Handystrahlung irgendwie ungefährlich

Handys und Mobilfunkmasten haben einer französischen Studie zufolge zwar keinen messbaren Einfluss auf die Gesundheit, trotzdem sollten Handynutzer nach Ansicht der Pariser Umweltgesundheitsbehörde AFSSE [Agence Francaise de Securite Sanitaire Environnementale] Vorsicht walten lassen.

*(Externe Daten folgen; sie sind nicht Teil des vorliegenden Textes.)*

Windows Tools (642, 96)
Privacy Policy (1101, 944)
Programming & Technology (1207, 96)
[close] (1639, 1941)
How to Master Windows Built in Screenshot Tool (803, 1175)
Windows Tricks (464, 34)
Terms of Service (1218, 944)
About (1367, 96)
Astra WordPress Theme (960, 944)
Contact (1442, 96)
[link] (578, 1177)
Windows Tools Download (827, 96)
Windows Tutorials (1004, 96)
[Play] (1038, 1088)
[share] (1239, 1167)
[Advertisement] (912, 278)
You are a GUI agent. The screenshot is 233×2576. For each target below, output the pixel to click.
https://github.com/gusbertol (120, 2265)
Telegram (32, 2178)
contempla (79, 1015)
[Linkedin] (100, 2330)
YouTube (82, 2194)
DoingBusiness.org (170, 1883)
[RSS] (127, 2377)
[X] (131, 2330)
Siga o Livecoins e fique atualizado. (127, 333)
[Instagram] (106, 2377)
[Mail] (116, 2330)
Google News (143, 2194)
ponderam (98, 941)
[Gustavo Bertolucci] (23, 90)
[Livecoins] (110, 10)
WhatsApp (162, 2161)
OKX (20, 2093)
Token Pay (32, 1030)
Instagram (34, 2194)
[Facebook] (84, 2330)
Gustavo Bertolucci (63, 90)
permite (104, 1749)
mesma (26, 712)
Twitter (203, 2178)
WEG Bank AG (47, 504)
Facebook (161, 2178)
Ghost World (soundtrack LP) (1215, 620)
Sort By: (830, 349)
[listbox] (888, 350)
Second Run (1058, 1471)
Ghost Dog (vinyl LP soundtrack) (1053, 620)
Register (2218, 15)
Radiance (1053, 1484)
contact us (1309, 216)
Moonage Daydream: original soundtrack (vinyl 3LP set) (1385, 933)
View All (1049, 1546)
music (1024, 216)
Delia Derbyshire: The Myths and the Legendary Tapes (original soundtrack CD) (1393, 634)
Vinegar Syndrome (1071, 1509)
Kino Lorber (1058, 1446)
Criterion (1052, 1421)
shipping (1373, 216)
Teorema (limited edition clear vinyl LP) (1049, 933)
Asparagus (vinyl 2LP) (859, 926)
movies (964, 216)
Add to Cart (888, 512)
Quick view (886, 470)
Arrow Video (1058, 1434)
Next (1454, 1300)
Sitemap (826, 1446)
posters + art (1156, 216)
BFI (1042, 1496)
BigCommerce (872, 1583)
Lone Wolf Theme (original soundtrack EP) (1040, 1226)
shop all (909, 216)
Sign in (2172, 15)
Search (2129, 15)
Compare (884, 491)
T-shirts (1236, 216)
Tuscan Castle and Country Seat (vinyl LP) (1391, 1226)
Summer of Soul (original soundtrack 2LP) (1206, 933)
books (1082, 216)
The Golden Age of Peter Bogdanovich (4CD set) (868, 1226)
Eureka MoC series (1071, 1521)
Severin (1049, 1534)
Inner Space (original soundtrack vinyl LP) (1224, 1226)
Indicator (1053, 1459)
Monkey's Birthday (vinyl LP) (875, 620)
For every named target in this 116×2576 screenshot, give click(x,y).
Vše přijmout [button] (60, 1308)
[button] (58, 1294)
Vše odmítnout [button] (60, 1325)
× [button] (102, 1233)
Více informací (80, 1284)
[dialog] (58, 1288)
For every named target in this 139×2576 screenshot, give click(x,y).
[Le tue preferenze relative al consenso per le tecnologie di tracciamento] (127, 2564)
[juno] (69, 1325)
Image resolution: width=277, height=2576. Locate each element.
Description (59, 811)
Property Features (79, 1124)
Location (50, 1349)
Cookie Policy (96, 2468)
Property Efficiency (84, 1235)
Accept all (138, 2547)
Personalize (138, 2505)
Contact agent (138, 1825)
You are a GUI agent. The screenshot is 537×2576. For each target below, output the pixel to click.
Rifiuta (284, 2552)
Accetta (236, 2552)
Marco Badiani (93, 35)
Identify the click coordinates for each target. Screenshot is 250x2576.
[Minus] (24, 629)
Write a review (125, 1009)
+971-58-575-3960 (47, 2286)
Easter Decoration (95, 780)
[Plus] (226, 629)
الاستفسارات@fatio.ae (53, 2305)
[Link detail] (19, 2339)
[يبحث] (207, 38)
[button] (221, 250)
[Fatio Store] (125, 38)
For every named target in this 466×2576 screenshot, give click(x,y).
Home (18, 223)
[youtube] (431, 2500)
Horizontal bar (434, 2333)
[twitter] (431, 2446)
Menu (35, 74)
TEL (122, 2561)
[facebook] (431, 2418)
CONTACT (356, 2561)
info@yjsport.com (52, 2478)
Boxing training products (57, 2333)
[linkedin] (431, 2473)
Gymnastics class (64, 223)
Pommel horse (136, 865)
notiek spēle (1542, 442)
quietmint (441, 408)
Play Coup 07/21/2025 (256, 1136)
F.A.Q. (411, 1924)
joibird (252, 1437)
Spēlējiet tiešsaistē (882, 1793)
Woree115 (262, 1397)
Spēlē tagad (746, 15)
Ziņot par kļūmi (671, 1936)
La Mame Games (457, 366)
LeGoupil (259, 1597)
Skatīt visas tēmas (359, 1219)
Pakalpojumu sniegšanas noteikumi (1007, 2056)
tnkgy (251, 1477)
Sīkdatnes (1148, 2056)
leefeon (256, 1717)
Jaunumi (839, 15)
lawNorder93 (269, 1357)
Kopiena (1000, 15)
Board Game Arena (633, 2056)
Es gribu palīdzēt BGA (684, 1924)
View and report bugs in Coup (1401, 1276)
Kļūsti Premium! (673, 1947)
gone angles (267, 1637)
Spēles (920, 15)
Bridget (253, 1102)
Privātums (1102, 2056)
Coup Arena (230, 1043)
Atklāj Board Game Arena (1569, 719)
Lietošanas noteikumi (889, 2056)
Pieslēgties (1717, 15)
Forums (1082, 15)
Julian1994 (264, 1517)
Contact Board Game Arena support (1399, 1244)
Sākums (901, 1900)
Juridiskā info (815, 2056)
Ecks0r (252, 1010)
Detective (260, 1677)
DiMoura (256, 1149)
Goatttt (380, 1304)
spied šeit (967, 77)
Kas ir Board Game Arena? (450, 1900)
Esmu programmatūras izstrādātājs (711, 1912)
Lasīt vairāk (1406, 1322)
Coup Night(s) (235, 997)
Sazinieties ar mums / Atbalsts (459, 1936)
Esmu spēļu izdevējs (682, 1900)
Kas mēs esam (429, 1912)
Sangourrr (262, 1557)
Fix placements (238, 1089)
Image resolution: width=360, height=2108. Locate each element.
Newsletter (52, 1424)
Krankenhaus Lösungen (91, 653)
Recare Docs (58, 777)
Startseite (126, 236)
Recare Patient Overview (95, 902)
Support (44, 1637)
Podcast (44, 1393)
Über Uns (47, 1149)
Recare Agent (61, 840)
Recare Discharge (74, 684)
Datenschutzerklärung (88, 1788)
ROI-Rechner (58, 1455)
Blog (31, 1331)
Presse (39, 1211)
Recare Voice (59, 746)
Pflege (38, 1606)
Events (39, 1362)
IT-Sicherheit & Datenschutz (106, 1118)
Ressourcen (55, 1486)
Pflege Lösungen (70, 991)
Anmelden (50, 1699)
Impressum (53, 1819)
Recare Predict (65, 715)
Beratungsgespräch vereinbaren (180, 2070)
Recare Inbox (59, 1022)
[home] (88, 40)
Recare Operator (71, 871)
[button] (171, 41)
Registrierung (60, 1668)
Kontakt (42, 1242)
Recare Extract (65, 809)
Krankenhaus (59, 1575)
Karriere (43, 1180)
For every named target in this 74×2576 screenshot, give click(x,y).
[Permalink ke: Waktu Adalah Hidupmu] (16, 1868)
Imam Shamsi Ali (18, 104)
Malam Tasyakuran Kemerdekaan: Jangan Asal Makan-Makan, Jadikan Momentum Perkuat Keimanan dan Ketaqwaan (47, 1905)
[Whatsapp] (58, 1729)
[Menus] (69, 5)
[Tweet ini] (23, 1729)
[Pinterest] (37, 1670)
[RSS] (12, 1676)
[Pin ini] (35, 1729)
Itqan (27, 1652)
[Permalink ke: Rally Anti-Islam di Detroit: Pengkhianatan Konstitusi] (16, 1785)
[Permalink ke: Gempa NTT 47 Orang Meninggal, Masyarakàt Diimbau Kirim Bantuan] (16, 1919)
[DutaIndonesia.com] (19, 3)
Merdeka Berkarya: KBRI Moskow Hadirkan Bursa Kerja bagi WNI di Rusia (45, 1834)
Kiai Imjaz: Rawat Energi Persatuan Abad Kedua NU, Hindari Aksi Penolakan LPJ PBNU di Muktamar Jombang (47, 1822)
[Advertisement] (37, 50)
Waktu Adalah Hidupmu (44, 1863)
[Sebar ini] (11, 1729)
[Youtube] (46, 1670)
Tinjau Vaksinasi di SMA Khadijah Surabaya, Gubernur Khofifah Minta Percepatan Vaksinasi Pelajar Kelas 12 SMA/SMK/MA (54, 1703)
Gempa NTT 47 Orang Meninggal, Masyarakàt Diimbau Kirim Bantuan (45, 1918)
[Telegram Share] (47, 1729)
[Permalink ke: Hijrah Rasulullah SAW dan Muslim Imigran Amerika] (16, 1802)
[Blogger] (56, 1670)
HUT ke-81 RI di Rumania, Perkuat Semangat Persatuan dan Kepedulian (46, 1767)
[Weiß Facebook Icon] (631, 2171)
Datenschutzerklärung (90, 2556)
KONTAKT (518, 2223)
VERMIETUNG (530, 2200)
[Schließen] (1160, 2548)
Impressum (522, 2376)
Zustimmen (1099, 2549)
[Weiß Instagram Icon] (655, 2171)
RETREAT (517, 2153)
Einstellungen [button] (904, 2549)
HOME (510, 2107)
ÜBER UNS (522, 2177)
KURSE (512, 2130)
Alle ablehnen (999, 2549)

"Möglicherweise" verstärke der Einsatz von Mobiltelefonen Migräneanfälle, räumte die AFSSE ein. Versuche an Ratten hätten gezeigt, dass die Gefäße im Gehirn vor allem bei schlechtem Empfang eines Handys stark beansprucht und dabei durchlässiger würden.

Vorsicht ist besser

Die von Mobilfunknetzen genutzten Antennenmasten stellten jedenfalls "keinerlei Gefahr dar, mit ihrer Anwesenheit kann kein Risiko verknüpft werden", betonte der wissenschaftliche Direktor der erst im vergangenen Dezember gegründeten Behörde, Denis Zmirou.

"Vorsichtshalber" sollten die Strahlungsmengen, denen Handynutzer ausgesetzt sind, aber weiter gesenkt werden, empfahl die AFSSE. Zudem sollte auf allen Geräten die Elektrostrahlen-Dosis angegeben werden.